Джордж открыл вторую дверь, ведущую с веранды в комнаты, и в этот момент всем телом почувствовал тяжелый удар. Пол задрожал под ногами, дверная коробка начала складываться, и косяки поползли друг на друга, как костыли турникета в метро. Джордж бросился вперед, пытаясь проскочить в суживающийся проем, и понял, что не успевает. Тот косяк, на котором были петли, державшие дверь, ударил его в грудь, и Джордж услышал тихий треск – словно кто-то наступил на хрупкую ветку. Ему стало больно дышать. Он не мог вздохнуть– оттого, что его, как тисками, крепко зажало дверной коробкой, и оттого, что любое, малейшее движение причиняло сильную боль.
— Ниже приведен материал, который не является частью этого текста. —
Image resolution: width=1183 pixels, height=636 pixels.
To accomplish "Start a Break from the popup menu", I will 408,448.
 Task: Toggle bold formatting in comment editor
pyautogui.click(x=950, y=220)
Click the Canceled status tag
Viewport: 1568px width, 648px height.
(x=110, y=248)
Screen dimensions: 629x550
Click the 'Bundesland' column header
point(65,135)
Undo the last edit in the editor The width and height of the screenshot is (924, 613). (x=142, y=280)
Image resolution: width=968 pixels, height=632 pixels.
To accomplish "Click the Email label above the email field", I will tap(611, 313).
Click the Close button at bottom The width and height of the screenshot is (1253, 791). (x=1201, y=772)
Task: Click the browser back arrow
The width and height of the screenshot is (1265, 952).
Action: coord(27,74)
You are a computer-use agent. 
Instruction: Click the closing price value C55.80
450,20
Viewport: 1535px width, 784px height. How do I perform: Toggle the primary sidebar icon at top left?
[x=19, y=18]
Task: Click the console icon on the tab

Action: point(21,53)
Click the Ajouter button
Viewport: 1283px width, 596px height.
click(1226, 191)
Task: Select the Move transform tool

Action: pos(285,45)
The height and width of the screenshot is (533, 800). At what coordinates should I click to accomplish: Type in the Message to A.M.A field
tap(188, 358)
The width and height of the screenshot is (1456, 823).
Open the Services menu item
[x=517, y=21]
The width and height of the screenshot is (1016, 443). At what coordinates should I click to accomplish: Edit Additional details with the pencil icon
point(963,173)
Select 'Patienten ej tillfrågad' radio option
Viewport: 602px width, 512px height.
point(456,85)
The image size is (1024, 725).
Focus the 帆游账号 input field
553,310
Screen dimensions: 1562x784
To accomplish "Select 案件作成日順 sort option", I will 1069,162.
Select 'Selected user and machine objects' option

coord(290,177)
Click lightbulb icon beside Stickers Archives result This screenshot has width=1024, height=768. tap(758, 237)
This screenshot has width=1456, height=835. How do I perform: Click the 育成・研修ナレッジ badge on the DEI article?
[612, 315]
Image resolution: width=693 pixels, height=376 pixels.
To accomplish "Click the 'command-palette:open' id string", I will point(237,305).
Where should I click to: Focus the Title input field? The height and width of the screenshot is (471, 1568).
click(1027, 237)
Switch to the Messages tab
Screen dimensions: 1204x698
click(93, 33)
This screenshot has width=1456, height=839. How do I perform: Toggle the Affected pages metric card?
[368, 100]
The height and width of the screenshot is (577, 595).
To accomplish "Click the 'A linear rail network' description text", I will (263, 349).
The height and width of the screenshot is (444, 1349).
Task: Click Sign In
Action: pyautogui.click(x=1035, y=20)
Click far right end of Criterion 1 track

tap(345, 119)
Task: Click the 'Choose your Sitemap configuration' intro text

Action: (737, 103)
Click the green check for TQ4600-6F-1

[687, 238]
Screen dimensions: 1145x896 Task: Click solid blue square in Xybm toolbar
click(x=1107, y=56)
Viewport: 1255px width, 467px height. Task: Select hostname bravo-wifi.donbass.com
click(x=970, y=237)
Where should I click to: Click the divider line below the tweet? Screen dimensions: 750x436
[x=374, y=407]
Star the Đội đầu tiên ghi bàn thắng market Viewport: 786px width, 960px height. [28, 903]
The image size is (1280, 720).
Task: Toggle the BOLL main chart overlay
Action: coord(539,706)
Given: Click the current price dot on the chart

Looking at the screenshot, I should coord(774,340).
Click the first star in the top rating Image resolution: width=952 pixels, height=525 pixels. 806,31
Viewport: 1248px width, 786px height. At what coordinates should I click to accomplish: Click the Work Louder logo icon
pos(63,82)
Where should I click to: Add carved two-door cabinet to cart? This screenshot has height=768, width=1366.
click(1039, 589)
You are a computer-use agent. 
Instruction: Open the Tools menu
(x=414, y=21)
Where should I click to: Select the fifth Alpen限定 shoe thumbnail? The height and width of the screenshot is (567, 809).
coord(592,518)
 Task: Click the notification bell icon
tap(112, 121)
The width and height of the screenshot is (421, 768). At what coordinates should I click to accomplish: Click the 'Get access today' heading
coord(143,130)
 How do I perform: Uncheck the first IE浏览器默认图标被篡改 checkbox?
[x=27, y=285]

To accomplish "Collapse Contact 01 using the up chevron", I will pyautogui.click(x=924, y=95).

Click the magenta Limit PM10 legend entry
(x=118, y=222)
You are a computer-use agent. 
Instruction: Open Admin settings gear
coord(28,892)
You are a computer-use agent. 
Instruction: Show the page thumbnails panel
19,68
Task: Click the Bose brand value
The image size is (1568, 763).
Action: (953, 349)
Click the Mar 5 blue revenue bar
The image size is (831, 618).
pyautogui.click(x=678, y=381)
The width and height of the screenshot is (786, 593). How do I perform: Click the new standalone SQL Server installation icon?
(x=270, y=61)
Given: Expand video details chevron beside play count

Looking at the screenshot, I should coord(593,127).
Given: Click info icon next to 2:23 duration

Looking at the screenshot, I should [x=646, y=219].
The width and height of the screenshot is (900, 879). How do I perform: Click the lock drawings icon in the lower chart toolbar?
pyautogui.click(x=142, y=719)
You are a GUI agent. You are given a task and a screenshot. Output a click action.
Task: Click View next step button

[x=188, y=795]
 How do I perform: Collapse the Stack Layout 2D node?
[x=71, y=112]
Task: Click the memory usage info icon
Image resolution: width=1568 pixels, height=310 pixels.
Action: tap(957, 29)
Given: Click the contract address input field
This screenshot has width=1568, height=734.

Джордж закричал: утробно, на одной протяжной ноте:
– И-и-и-и-и!
Он уперся руками в косяк и попытался освободиться, но тиски крепко держали его. Он чувствовал себя крысой, попавшей в крысоловку. В том гараже, где он оставлял байк на зиму, их было множество. Меланхоличный сторож, дядя Вася, каждое утро вытаскивал застывшие, как деревяшки, трупики с перебитым хребтом и побелевшими выпученными глазами, и выбрасывал их на помойку.
Он словно увидел себя со стороны: раздавленного, сплющенного, как бумажный лист, сложенный вдвое, с отвратительными бельмами вместо глаз. И... В конце концов, это было не так уж и страшно. Ведь он-то всего этого уже не увидит, но...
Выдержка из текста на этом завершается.